Meredith L Clausen
Spans the architectural history of Paris, from its Gallic, pre-roman origins in the 2nd century BCE through the work of 21st century architects. Focuses on changing patterns of the physical fabric of the city and its buildings, as seen within the context of the broader political, social, economic, and cultural history. Offered: jointly with ART H 494.
The architecture of Paris, from its Celtic, pre-Ancient Roman origins through President Mitterrand’s Grands Projets and the work of Jean Nouvel, Portzamparc, and others in Paris today.

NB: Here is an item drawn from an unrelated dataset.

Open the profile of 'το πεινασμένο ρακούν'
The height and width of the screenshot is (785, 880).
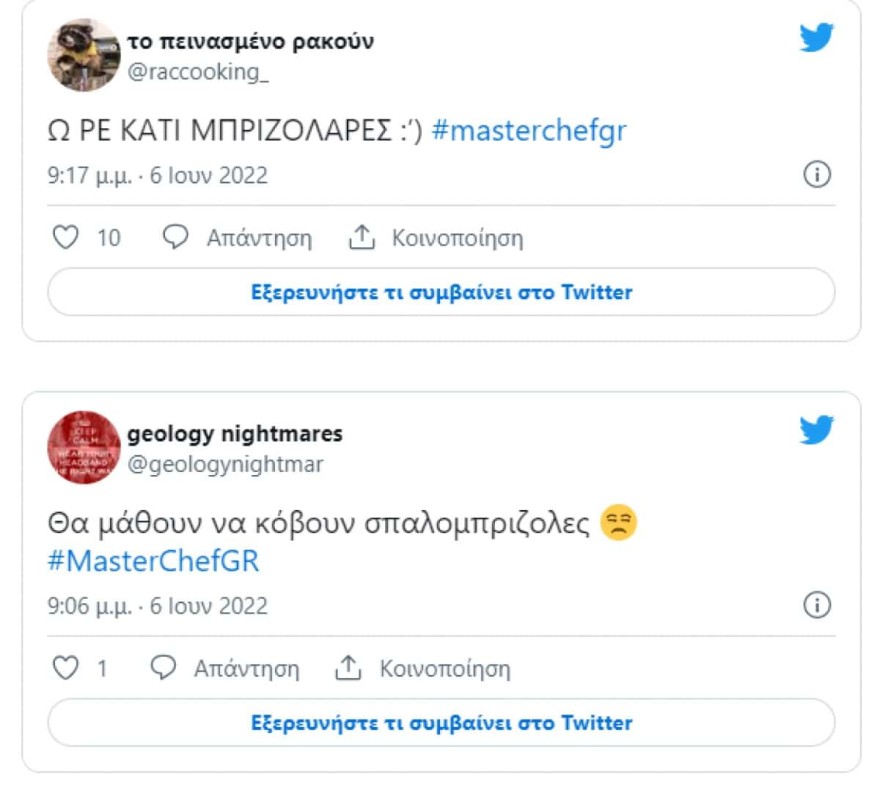coord(250,42)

Focus is on changing patterns in the physical fabric of the city contextualized within the broader spheres of political and cultural history.
Student learning goals
Students will know the general history of the development of the city, from a tiny Celtic settlement in the years before the Romans conquered what it was to call Lutèce to the major metropolis it is today.
Students will be able to recognize the major monuments of Paris and to situate them in their historical context.
Students will be able to identify the primary building types of Paris, from half-timbered townhouses to department stores, the vernacular as well as high style.
Students will be familiar with and in a position to discuss the work of the city's most prominent architects-Mansard, Soufflot, Labrouste, Viollet-le-Duc, Guimard, Le Corbusier, Jean Nouvel-within the larger framework of architectural history as a whole.
General method of instruction
Weekly lectures and readings
Some familiarity with architectural history would be useful, though not necessary; so too with the history of France: useful but not required.
Class assignments and grading
Course requirements: regular lectures and readings, two exams, one research paper (5-10 pgs if taking the course for 3 credits; 10-15 pgs if taking it for 5), class participation (prior reading expected).
The two exams and research paper.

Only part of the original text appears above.